[Bug target/113847] [14 Regression] 10% slowdown of 462.libquantum on AMD Ryzen 7700X and Ryzen 7900X

2024-03-07 Thread law at gcc dot gnu.org via Gcc-bugs
https://gcc.gnu.org/bugzilla/show_bug.cgi?id=113847

Jeffrey A. Law  changed:

   What|Removed |Added

 CC||law at gcc dot gnu.org
   Priority|P3  |P2

[Bug target/113847] [14 Regression] 10% slowdown of 462.libquantum on AMD Ryzen 7700X and Ryzen 7900X

2024-02-12 Thread jamborm at gcc dot gnu.org via Gcc-bugs
https://gcc.gnu.org/bugzilla/show_bug.cgi?id=113847

--- Comment #6 from Martin Jambor  ---
(In reply to Richard Biener from comment #5)
> CCing also Martin who should know how/why IPA SRA doesn't reconstruct the
> component ref chain here 

I have not had a look at this specific case (yet), but IPA-SRA just
doesn't (unlike intraprocedural SRA) and always creates MEM_REFs (in
callers).  I guess we could stream field offsets and/or array_ref
indices and attempt to reconstruct it for simple (non-union,
non-otherwise-overlapping) types, even if it would make the
ipa_adjusted_param type (and thus ipa_param_adjustments) slightly
bigger and add another vector.

> or why it choses the dynamic type as it does
> (possibly local SRA when fully scalarizing an aggregate copy does the same).
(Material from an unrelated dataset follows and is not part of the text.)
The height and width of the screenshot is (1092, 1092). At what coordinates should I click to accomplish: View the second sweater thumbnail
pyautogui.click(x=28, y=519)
That is unlikely.  Total scalarization in intraprocedural SRA just
follows the type of the decl whereas IPA-SRA (and intra-SRA too when
not totally scalarizing) takes all types from existing memory
accesses.

[Bug target/113847] [14 Regression] 10% slowdown of 462.libquantum on AMD Ryzen 7700X and Ryzen 7900X

2024-02-12 Thread rguenth at gcc dot gnu.org via Gcc-bugs
https://gcc.gnu.org/bugzilla/show_bug.cgi?id=113847

Richard Biener  changed:

   What|Removed |Added

 CC||jamborm at gcc dot gnu.org

--- Comment #5 from Richard Biener  ---
CCing also Martin who should know how/why IPA SRA doesn't reconstruct the
component ref chain here or why it choses the dynamic type as it does
(possibly local SRA when fully scalarizing an aggregate copy does the same).
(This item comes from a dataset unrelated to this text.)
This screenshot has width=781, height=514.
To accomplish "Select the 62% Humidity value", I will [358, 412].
[Bug target/113847] [14 Regression] 10% slowdown of 462.libquantum on AMD Ryzen 7700X and Ryzen 7900X

2024-02-12 Thread rguenth at gcc dot gnu.org via Gcc-bugs
https://gcc.gnu.org/bugzilla/show_bug.cgi?id=113847

Richard Biener  changed:

   What|Removed |Added

 CC||hubicka at gcc dot gnu.org

--- Comment #4 from Richard Biener  ---
Hmm, the important one is actually MEM[ptr + CST] vs MEM[ptr].component.  But
those are not semantically equivalent, even when the same TBAA type is in
effect.

  _31 = MEM  [(struct quantum_reg *)reg_3(D)];
  _33 = MEM  [(struct quantum_reg *)reg_3(D) + 8B];
  _34 = MEM  [(struct quantum_reg *)reg_3(D) + 16B];
  _35 = MEM  [(struct quantum_reg *)reg_3(D) + 24B];
  out = quantum_state_collapse.isra (pos_1(D), result_22, _31, _32, _33, _34,
_35); [return slot optimization]

this is from inlined quantum_state_collapse where IPA SRA is eventually
applied producing the above.

That we do produce those might hint at that we can't really assume the
dynamic type quantum_reg is at offset 8 but that was the original intent.
What we are left with is the special-case where typeof (MEM[ptr + CST])
== typeof (alias-pointed-to-type) (with CST == 0).  For any other case
what we know is only that the access MEM[ptr + CST] is to somewhere
inside an object of dynamic type quantum_reg?

I'm not sure that's not less than we make use of in the alias-oracle,
esp. aliasing_component_refs_walk and friends?  We might be fine in
practice for "bare" MEM_REFs like the above, but if we ever fold only
part of the access path into the constant offset funny things may happen?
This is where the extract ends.